→ ASSIGNMENT
Your copy should begin at the line containing "Instruction: Open capture" and end at the last line of the records below, matching each line exactly and leaving out pictures.
[EXCERPTED DATA]
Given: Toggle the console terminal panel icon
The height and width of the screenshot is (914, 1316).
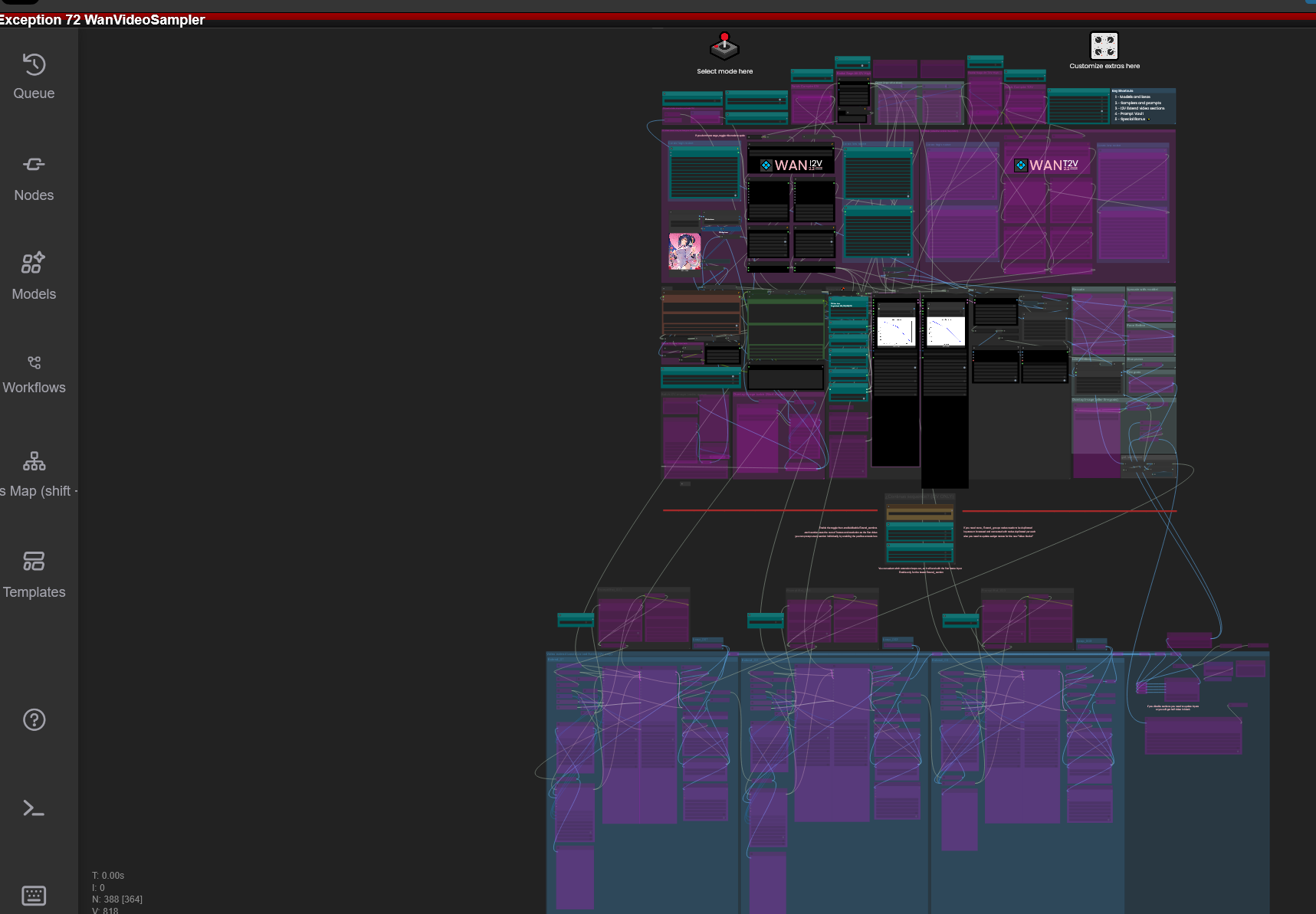Looking at the screenshot, I should [34, 808].
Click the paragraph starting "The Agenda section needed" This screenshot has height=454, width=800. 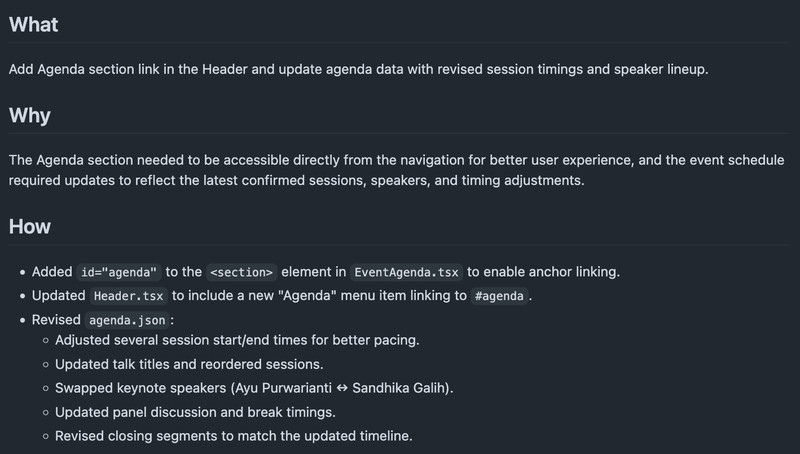[x=396, y=171]
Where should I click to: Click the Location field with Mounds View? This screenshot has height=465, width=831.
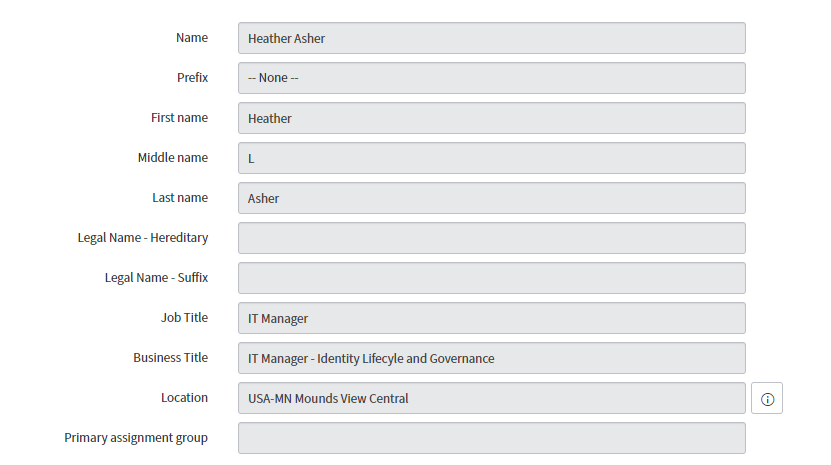coord(491,398)
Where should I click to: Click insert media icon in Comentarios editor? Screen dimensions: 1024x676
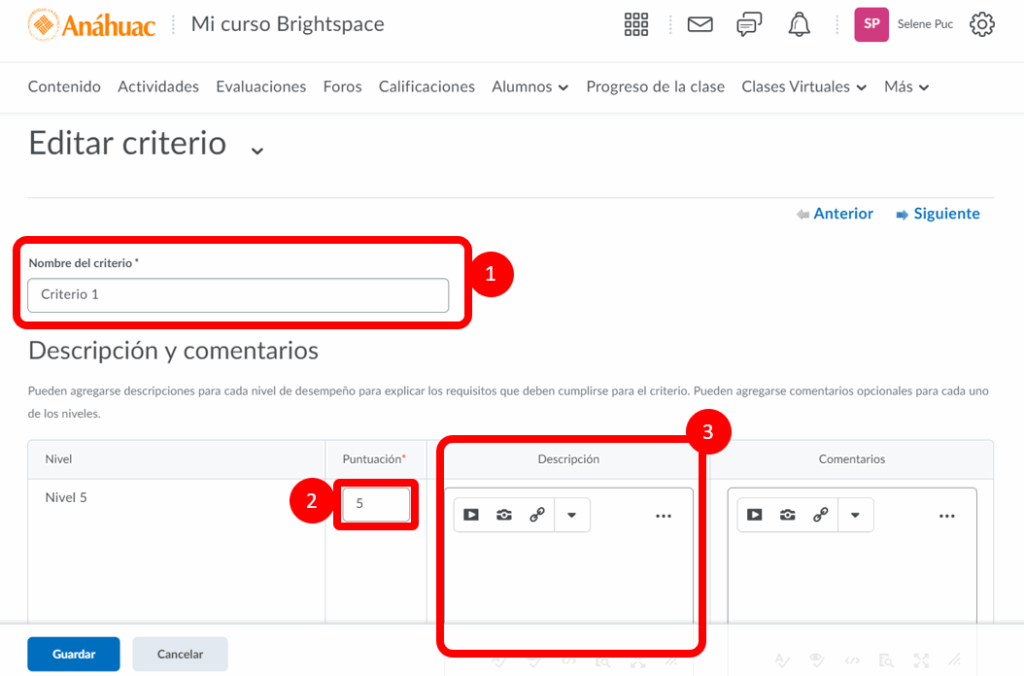(x=755, y=515)
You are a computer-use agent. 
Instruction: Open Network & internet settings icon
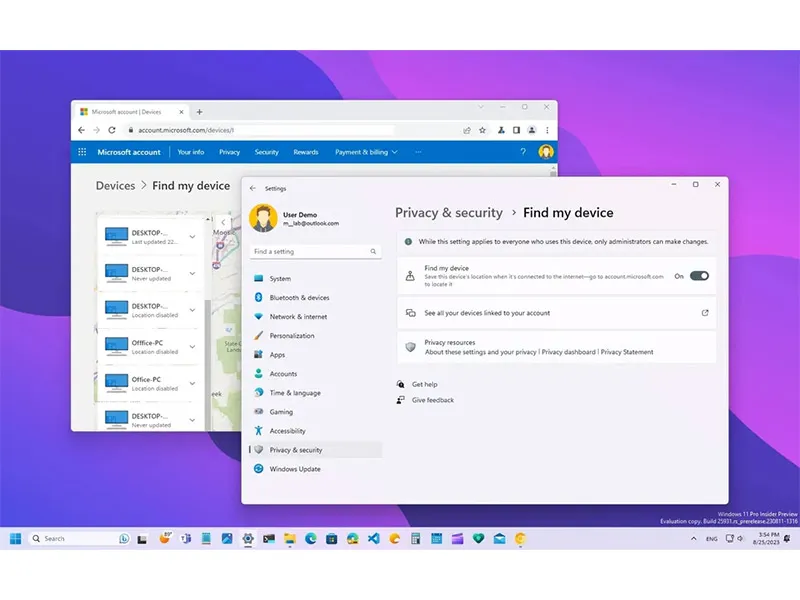point(259,316)
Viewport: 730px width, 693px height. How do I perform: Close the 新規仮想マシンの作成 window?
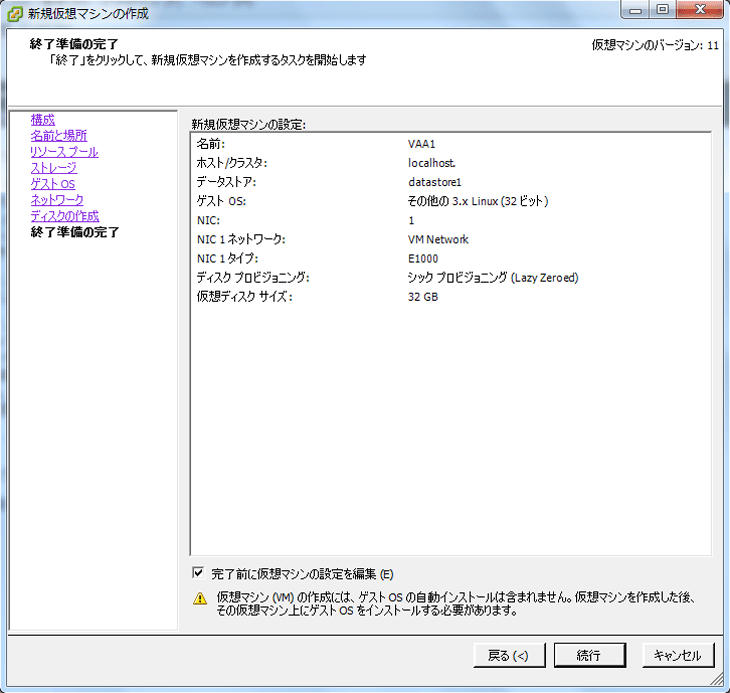pos(698,10)
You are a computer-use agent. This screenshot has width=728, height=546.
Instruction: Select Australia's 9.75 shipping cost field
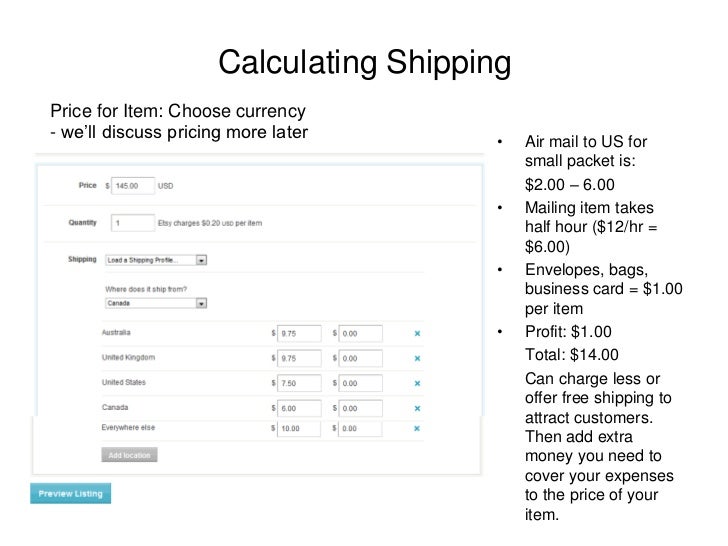(x=299, y=333)
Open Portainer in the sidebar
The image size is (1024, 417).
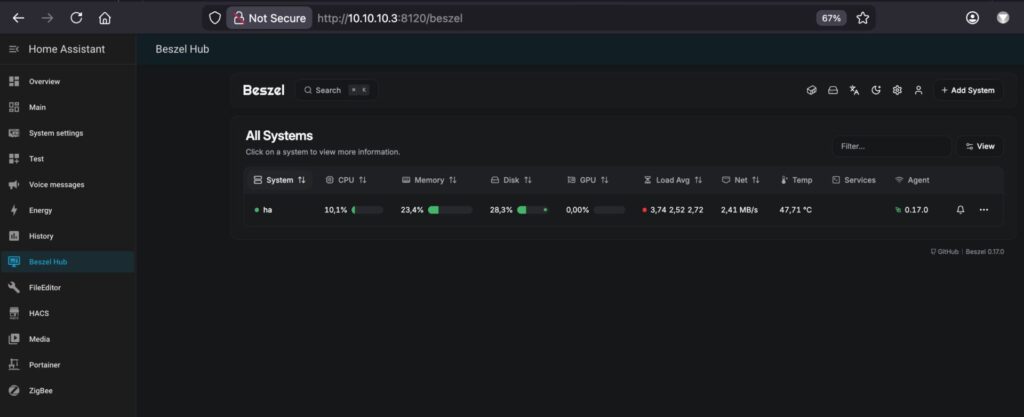pos(45,365)
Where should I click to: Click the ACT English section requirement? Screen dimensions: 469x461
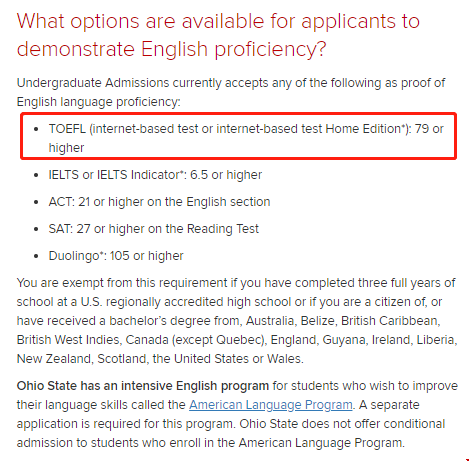[x=159, y=202]
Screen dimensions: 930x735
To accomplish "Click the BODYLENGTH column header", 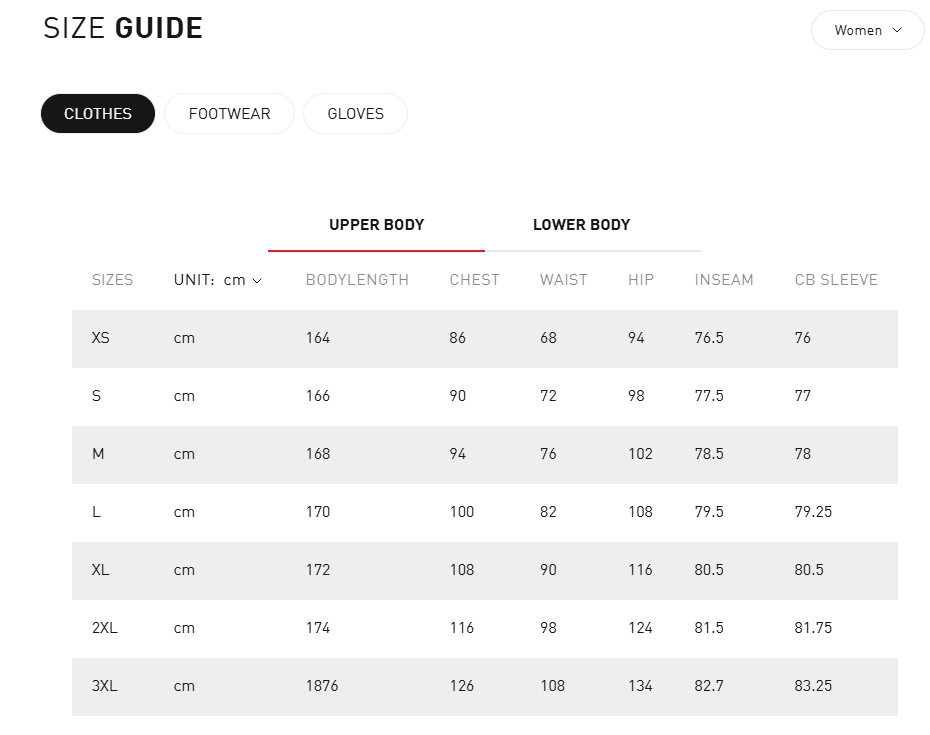I will coord(357,280).
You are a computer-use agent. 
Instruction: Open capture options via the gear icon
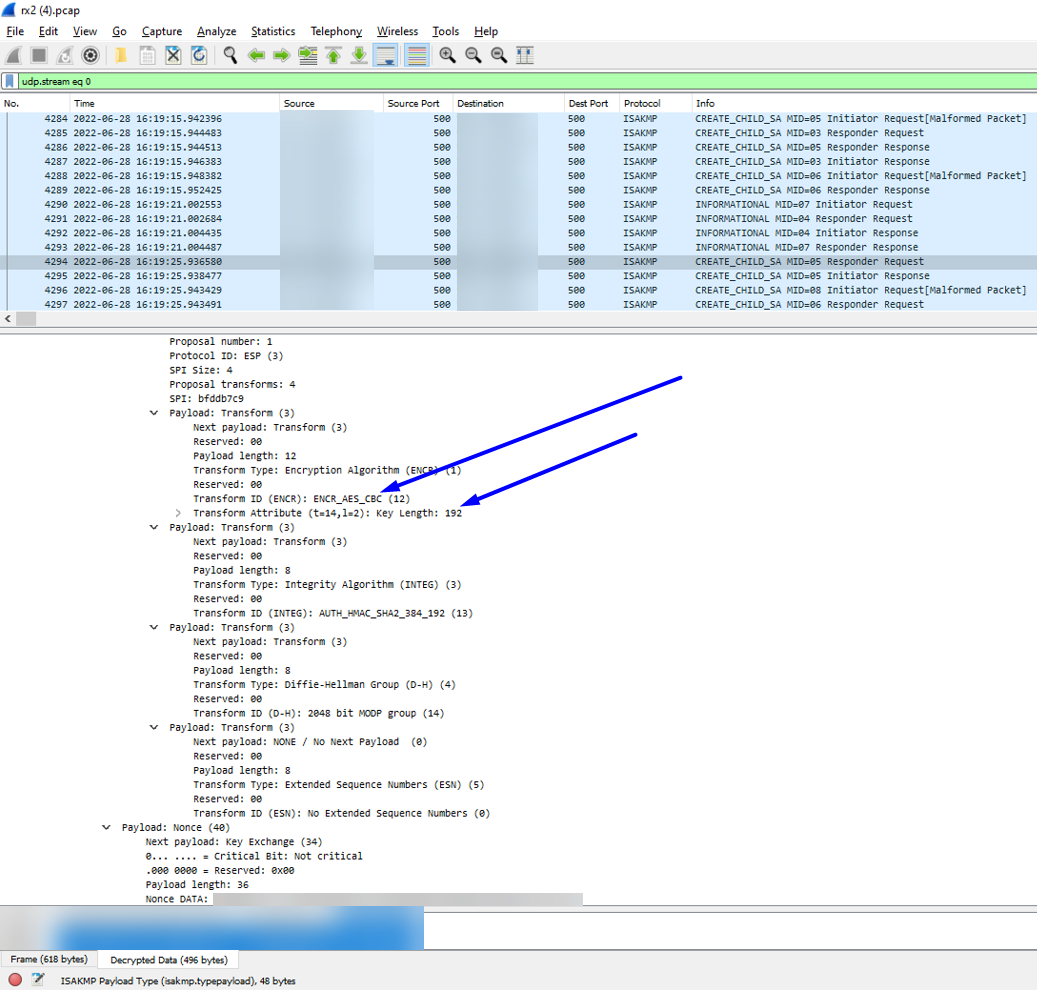point(89,55)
[/EXCERPTED DATA]
→ THE ANSWER
Instruction: Open capture options via the gear icon
point(89,55)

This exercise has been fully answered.